Only the lines from the line containing "Luxury Oteller (494, 2249)" to the end of the entries, both included, belong in your answer, and each must match exactly.

[[ DATASET RECORDS open ]]

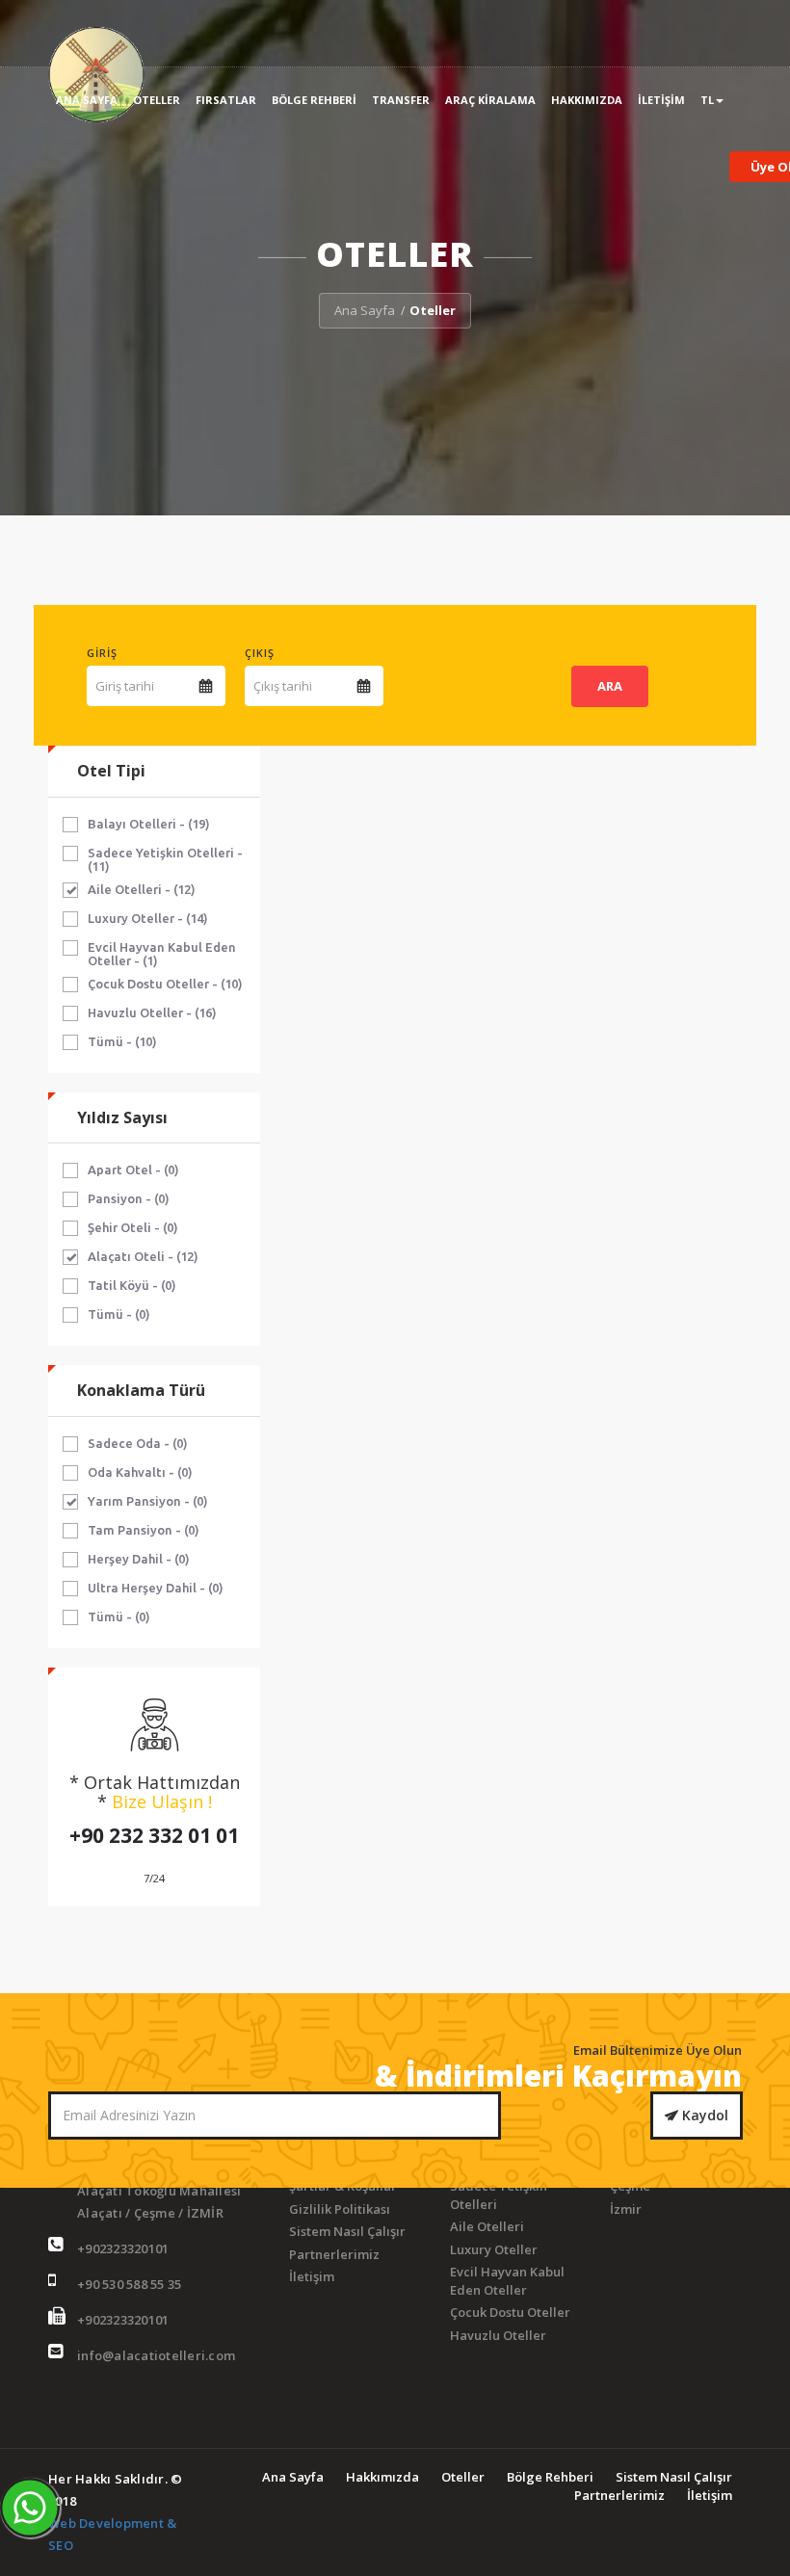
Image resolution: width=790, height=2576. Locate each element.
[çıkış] (364, 686)
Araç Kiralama (490, 99)
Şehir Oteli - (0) (133, 1227)
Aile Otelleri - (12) (142, 889)
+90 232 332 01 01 (154, 1835)
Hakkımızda (586, 99)
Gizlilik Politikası (339, 2209)
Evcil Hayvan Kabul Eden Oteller (507, 2281)
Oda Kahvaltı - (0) (140, 1472)
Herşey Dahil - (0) (139, 1558)
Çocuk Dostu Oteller (510, 2312)
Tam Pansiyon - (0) (143, 1530)
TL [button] (707, 99)
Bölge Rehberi (314, 99)
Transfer (401, 99)
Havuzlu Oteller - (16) (152, 1012)
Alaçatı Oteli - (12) (143, 1256)
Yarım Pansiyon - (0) (148, 1501)
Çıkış (260, 652)
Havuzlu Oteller (498, 2335)
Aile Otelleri (487, 2226)
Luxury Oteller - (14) (148, 918)
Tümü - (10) (122, 1041)
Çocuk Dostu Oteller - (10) (165, 983)
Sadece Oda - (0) (138, 1443)
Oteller (156, 99)
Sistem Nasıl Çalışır (347, 2231)
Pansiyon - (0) (129, 1198)
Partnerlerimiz (334, 2254)
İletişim (661, 99)
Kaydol (703, 2115)
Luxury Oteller (494, 2249)
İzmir (626, 2209)
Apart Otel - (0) (133, 1169)
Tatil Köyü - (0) (132, 1285)
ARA (609, 686)
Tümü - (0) (119, 1314)
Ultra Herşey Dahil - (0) (156, 1587)
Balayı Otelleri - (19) (149, 823)
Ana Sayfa (87, 99)
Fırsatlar (226, 99)
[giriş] (206, 686)
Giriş (102, 652)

[[ DATASET RECORDS closed ]]

_TASK SOLUTION_
Luxury Oteller (494, 2249)
İzmir (626, 2209)
Apart Otel - (0) (133, 1169)
Tatil Köyü - (0) (132, 1285)
ARA (609, 686)
Tümü - (0) (119, 1314)
Ultra Herşey Dahil - (0) (156, 1587)
Balayı Otelleri - (19) (149, 823)
Ana Sayfa (87, 99)
Fırsatlar (226, 99)
[giriş] (206, 686)
Giriş (102, 652)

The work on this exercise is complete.